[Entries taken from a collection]
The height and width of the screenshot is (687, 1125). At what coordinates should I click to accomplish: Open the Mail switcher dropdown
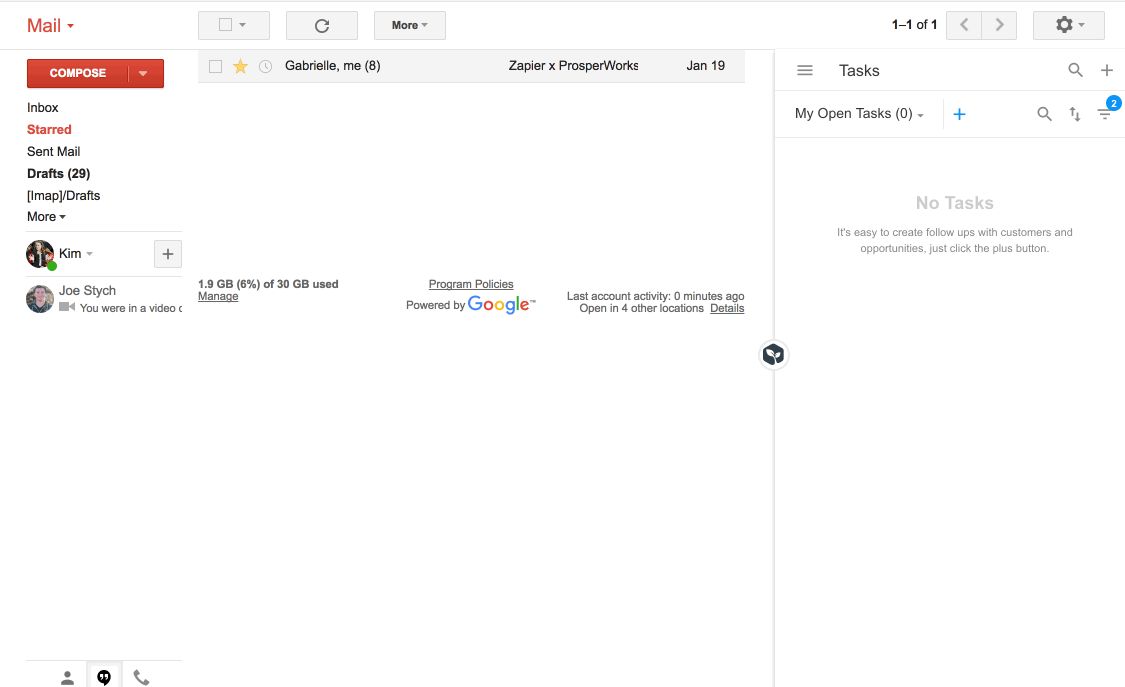(50, 26)
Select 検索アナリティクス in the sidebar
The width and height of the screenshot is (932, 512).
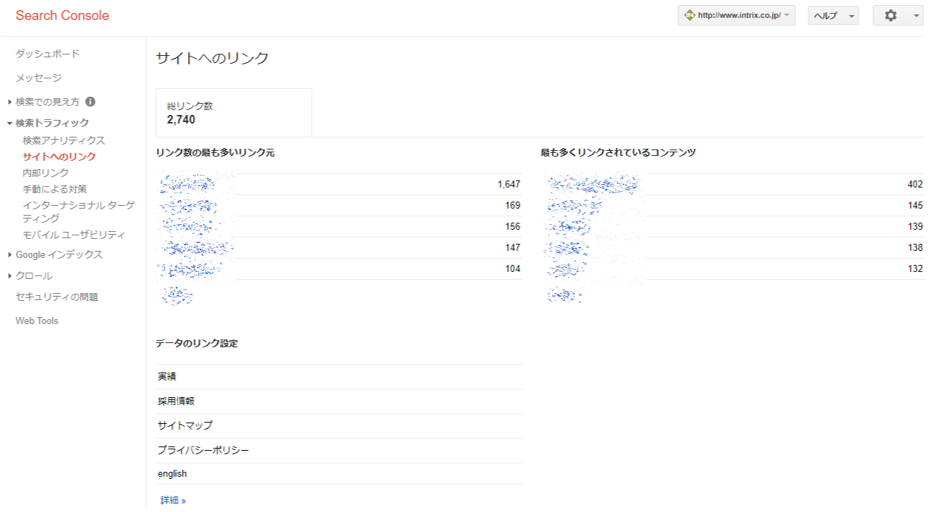64,141
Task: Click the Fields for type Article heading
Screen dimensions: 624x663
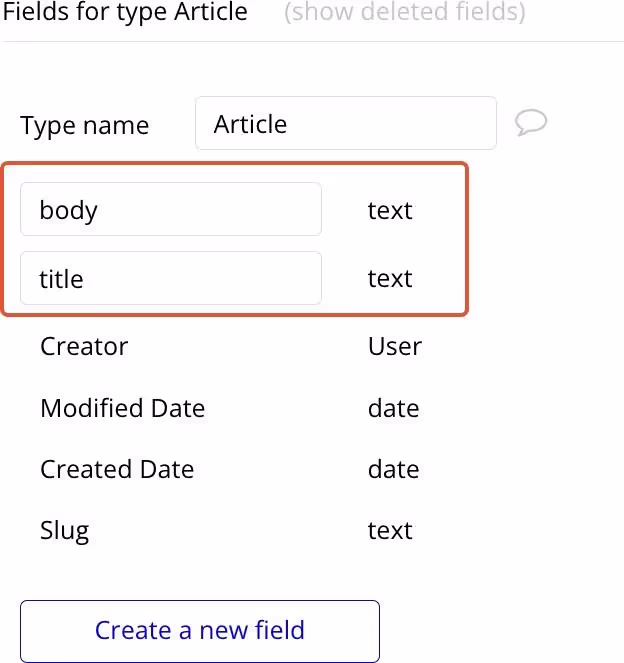Action: 125,11
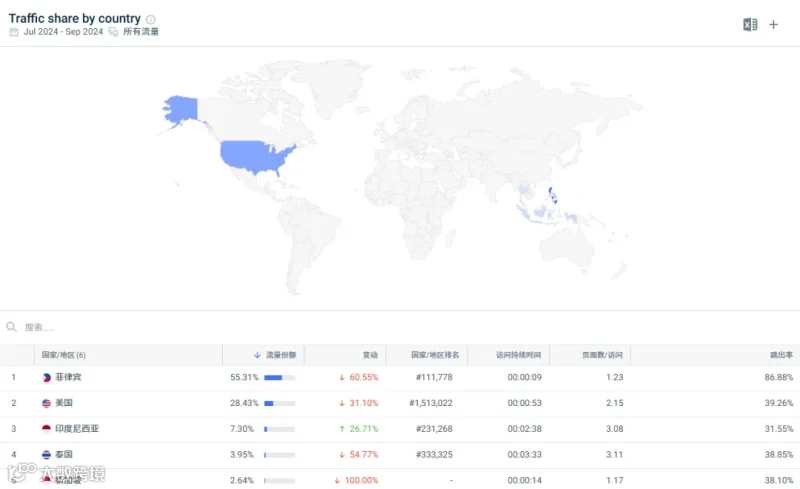Click the 国家/地区排名 column header
This screenshot has width=800, height=489.
[435, 355]
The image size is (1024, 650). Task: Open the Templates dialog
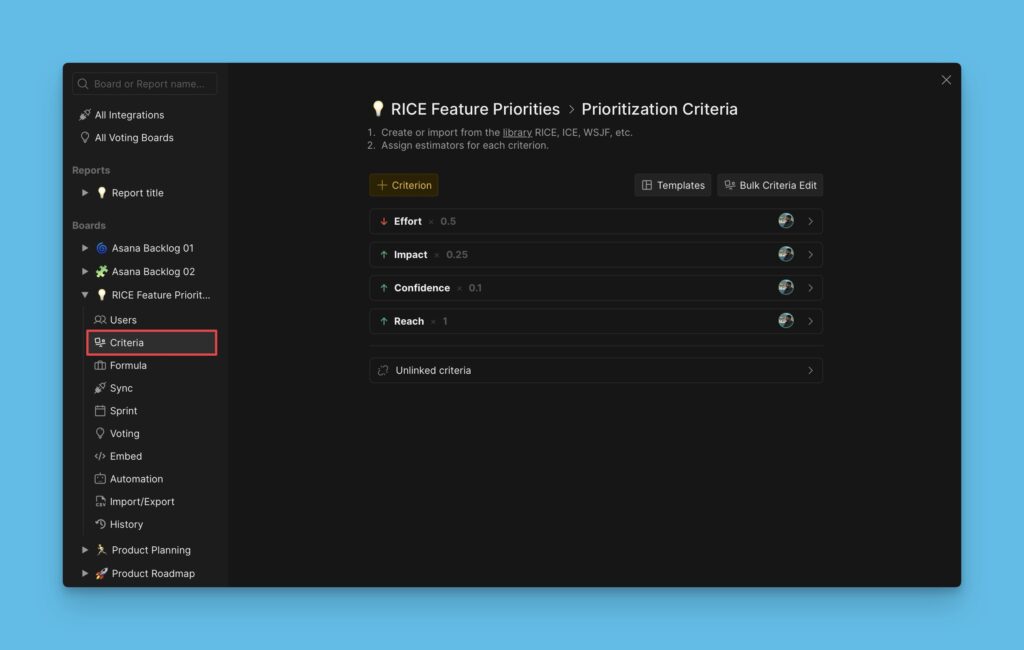pyautogui.click(x=672, y=185)
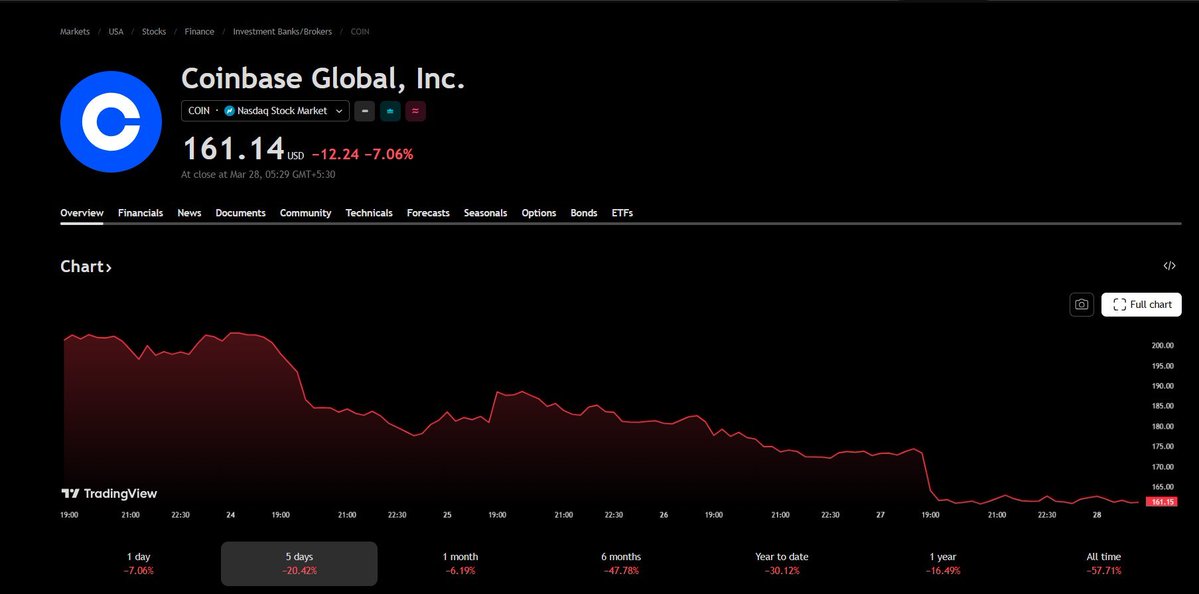1199x594 pixels.
Task: Navigate to Markets breadcrumb
Action: click(75, 32)
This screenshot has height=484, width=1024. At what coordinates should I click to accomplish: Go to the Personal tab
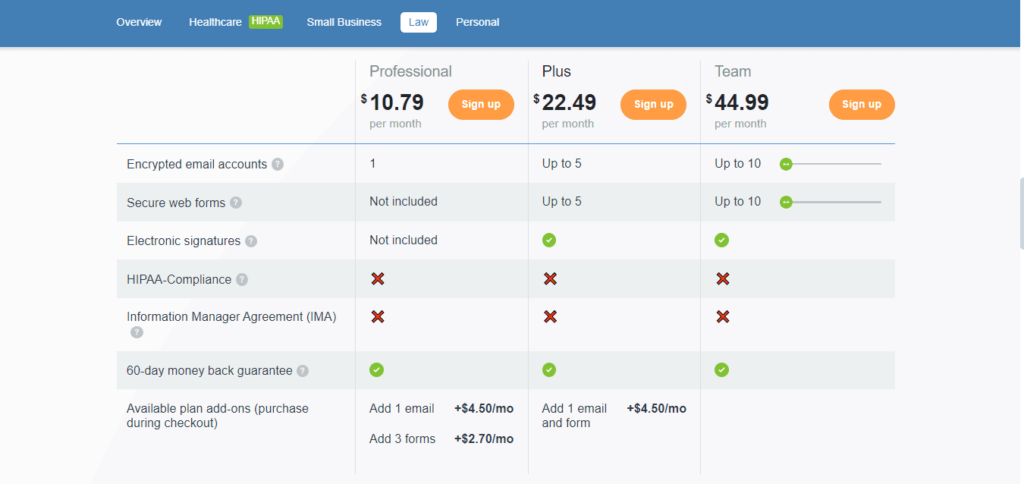tap(477, 22)
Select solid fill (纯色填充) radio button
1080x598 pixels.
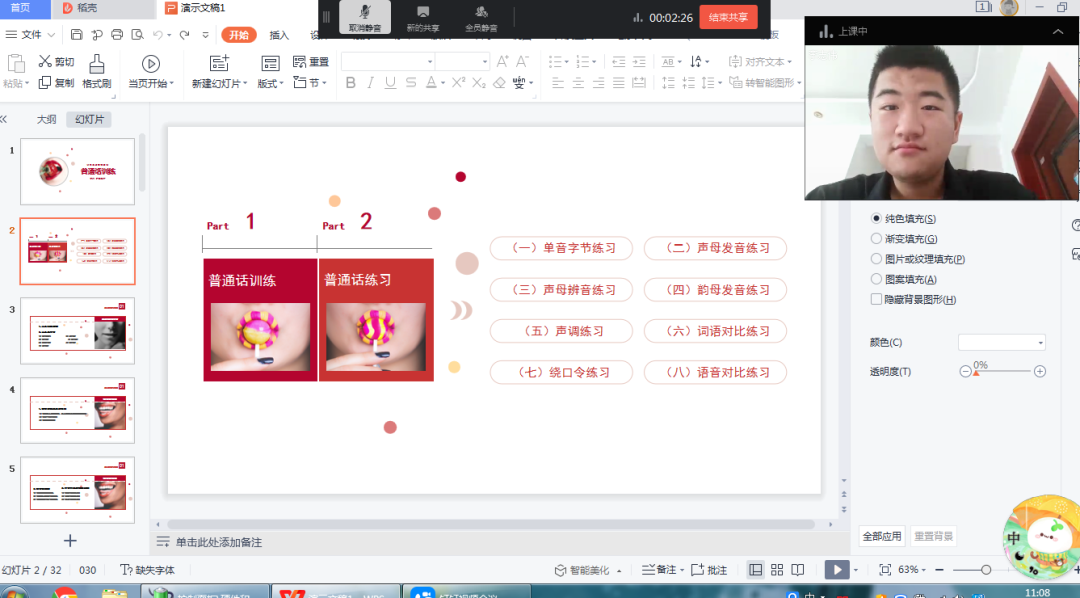tap(876, 218)
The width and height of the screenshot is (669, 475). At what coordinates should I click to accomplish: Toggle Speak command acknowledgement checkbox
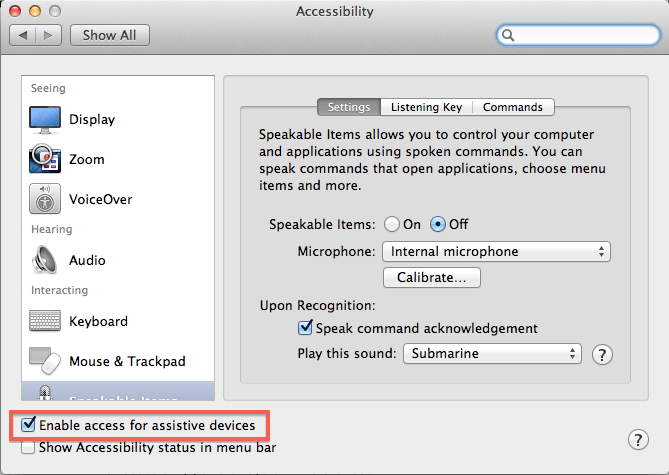tap(306, 328)
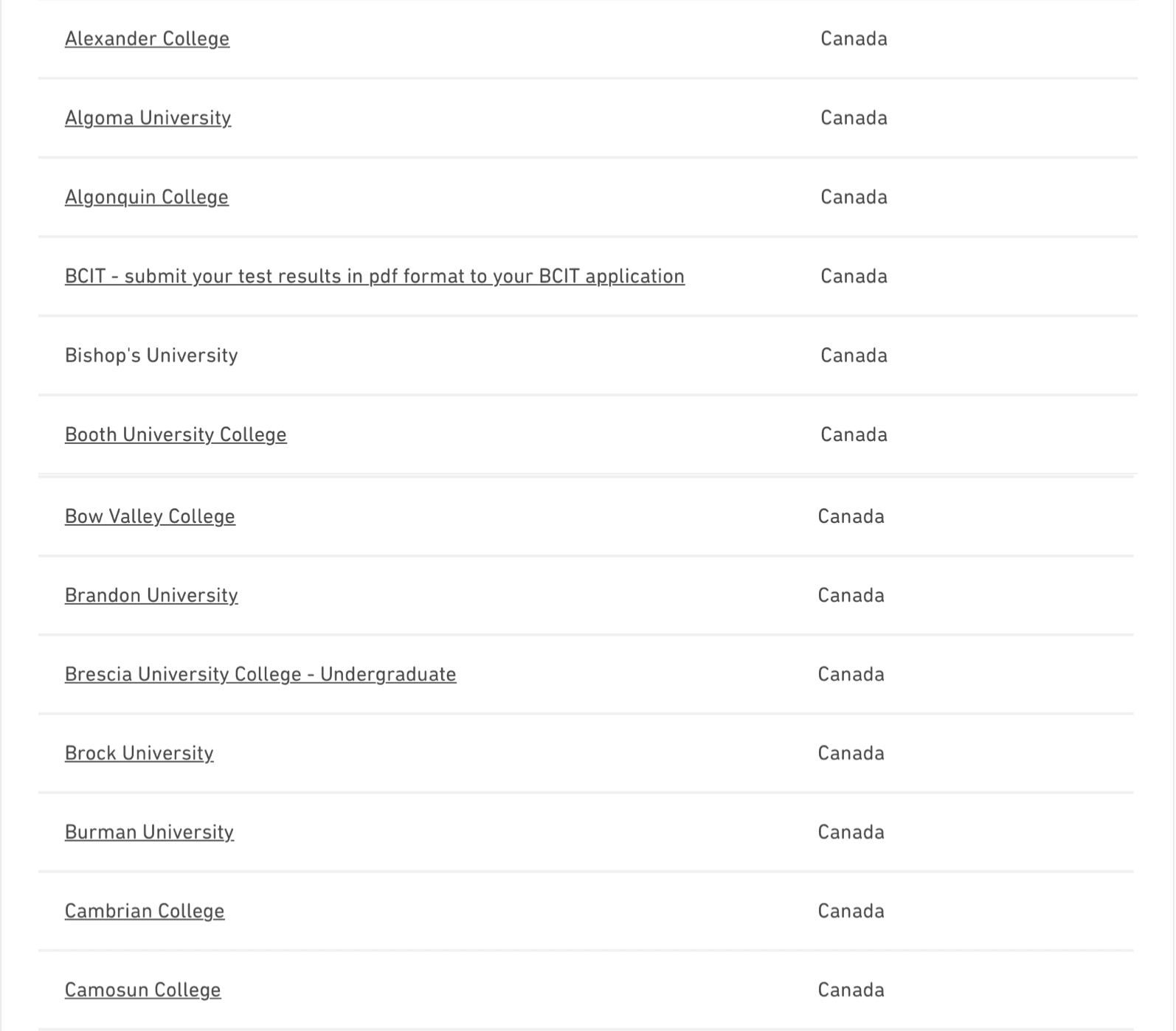Open the Alexander College link
The width and height of the screenshot is (1176, 1031).
coord(147,39)
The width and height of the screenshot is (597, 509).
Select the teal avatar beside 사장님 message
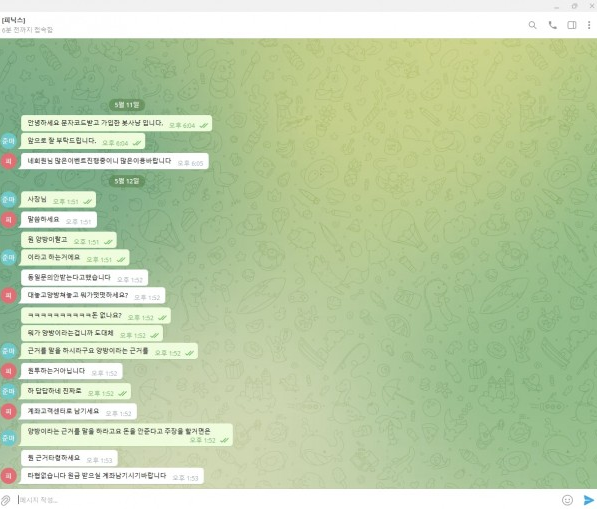coord(8,199)
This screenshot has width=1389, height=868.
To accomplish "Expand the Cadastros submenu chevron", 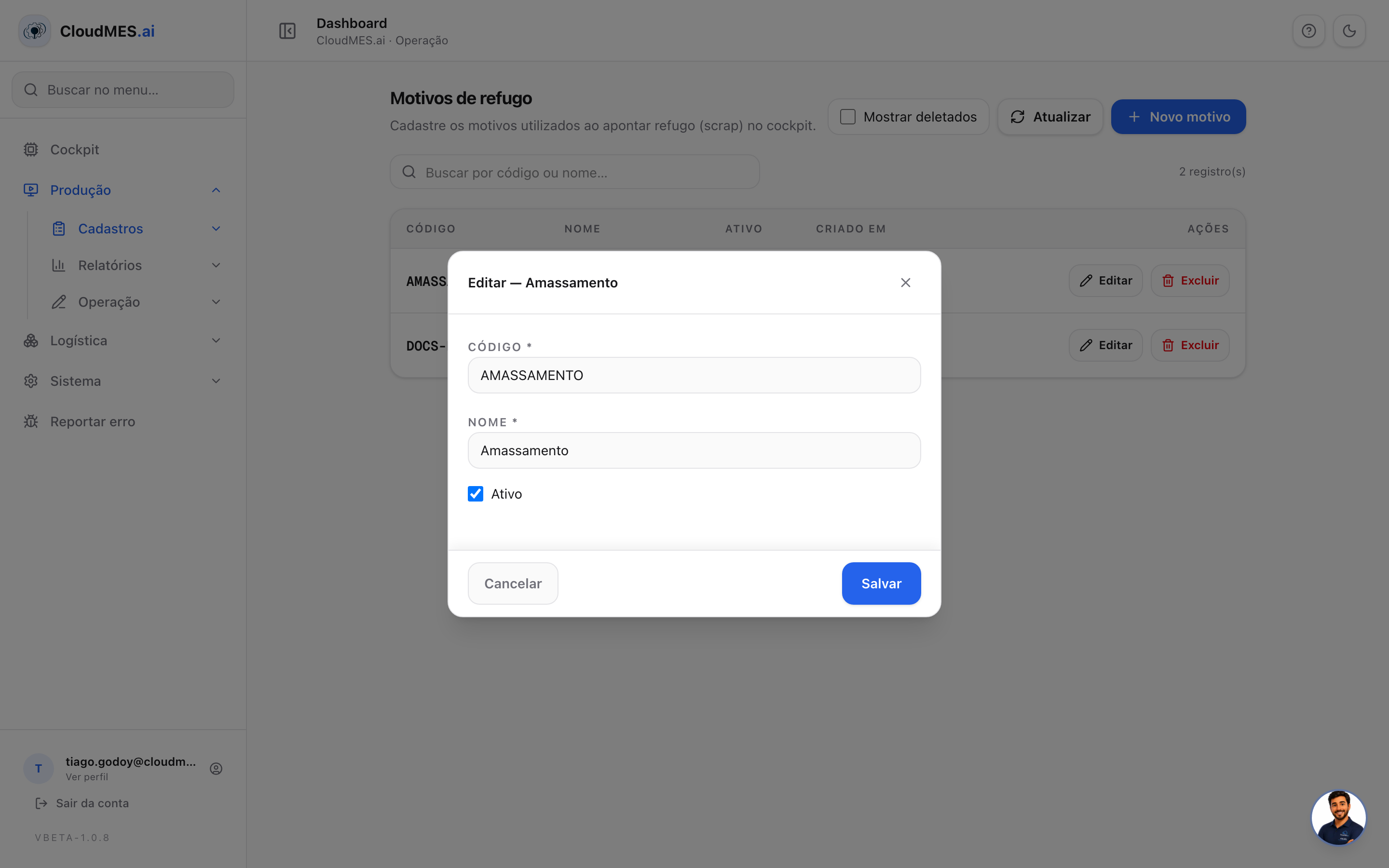I will click(x=216, y=229).

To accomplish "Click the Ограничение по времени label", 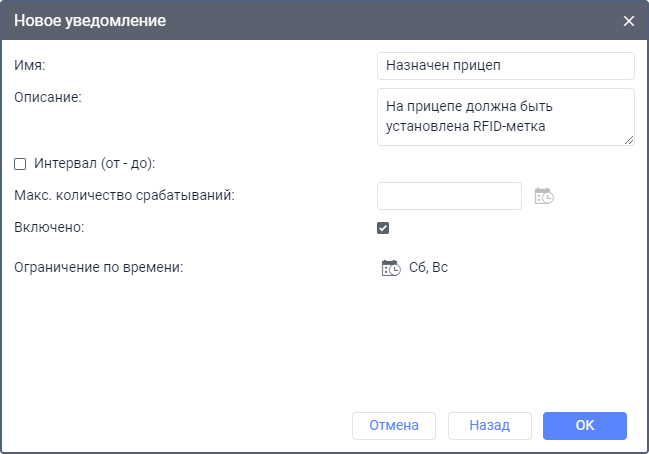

**Requirement**. Your answer must be an exact copy of the lines from the start of the entries through the line with "Task: Click the", with no pictures.

**Answer for this exercise**.
The height and width of the screenshot is (687, 1125). At what coordinates should I click to accomplish: Open the Mail switcher dropdown
(50, 26)
Select 検索アナリティクス in the sidebar
The width and height of the screenshot is (932, 512).
64,141
Task: Click the Fields for type Article heading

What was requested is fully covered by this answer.